これに合わせるのが、フランス生まれの自然派ワイン「プールモンペール/シャトー・ド・ゴール」(ボトル6,000円)。果実味と樽のニュアンスを感じさせる銘柄で、飲んだあとには自然派らしい爽やかな余韻が残る。

『LOVAT』のワインセラーには常時200から300種類のワインが眠っており、その多くが酸化防止剤を極力使わない自然派ワインというこだわりだ。


肉食女子が悲鳴を上げる、メインの肉料理はこれだ!

チーズと自然派ワインで軽くジャブを入れたら、いよいよお待ちかね!

自慢の肉料理「ザ・ミートルズ 和牛4種盛り」(6,500円)が登場。味も食感も異なるAランク黒毛和牛の4部位が、1皿で堪能できるスペシャルディッシュだ。焼肉店で働いていたオーナーがもつ仕入れ先と、日本各地の美味しい肉を探し歩いているシェフたちの努力が結実した、イチオシのメニュー!
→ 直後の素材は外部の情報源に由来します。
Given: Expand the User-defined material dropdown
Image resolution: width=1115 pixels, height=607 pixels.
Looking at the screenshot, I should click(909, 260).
さっそく今回の“ミートルズ”メンバーを右上から紹介しよう。

まずコリコリとした食感の「ハツ」は、燻製醤油と刻みわさびが混ざる和風ソースでいただく。さらに牛の尾骨周辺の肉で、キレイなサシが入るきめ細かい赤身が特徴の「イチボ」。こちらは黒オリーブとアンチョビを使用したタプナードでいただきたい。

赤身と脂のバランスが絶妙で、サクサクとした食感がする「黒牛タン」は、アンチョビとケッパーを混ぜたオリジナルソースでパクリ。肉の旨みが強いのに程よい脂身もある“おいしいとこどり”な「カイノミ」は、肉本来の味を引き立つシンプルなマスタードピクルスで。

どれも肉にこだわったオーナーの心意気が感じられ、素材をベストで生かす味付けをしてくれている。肉ならそのまま塩コショウで、という店も最近は多いが、やはりレストランの味はソースで確かめたい。ここでしか食べられない、この味を求めて肉好きが『ロバット』に集まってくるのが頷ける。


肉メニューはこれだけではない!いっぱい頼んでちょっとずつシェアしよう

肉メニューはもちろんこれだけではない!

こちらはA5ランクの黒毛和牛の「とうがらし」という、牛1頭からおよそ2kg程度しかとれないほど希少な部位だけをミンチして作った、贅沢なハンバーグ。シェフも「原価ギリギリでお出ししています。仕入れにはコストも手間もかかるので他の店ではなかなか扱っていない部位です」と熱を込めて語るほど。


上には、「相模原の有精卵」を使用した卵が乗っている。ナイフで切れ目を入れる瞬間は、動画で抑えたくなるほど。


中から黄身がトロトロと溢れる。フォトジェニックなビジュアルは女子ウケ間違いなし!思わず「キャー!」と歓声を上げてしまいそう。


さらに8月中旬からお目見えした新メニューも見逃せない。シェフが「ずっとメニューにカツレツを加えたかったけれど、なかなかいい肉に出会えなくて。ようやく満足いく肉に巡り会えたのでついに作りました」と語る自信作だ。

使うのは、赤みと細かいサシのバランスが絶妙な部位「肩サンカク」。流行の熟成肉は赤身を柔らかくするためにとられる手法だが、このA5ランクの黒毛和牛の赤身は熟成させる必要がないほど柔らかく、そのまま油でサクッと揚げている。

ソースはなく、青唐辛子とレモンの果肉、パルメザンチーズを上に散らして堪能する。

一口食べて驚くのは、肉の質の良さ。衣はサクッと、そしてフォトジェニックなレアめに仕上げたお肉はしっとり。レモンの酸味がサッパリとしているので、肉のしつこさを感じなさせない爽やかな後味が癖になる!

いずれの肉メニューも、食べた後にワインをさっと喉に流し込むと肉の旨味が広がり、やがてワインの味と香りで口の中が一度リセットされる。そのため主役の肉を二口目、三口目と口に運んでも常に新鮮な美味しさを感じられる。


こんなに使い勝手の良い恵比寿の肉イタリアン。まだ開拓できてないのであれば、早めのデートで抑えておくべきである。

「肉・ワイン・チーズ」のハーモニーを心ゆくまで、大切な人と愉しみたい。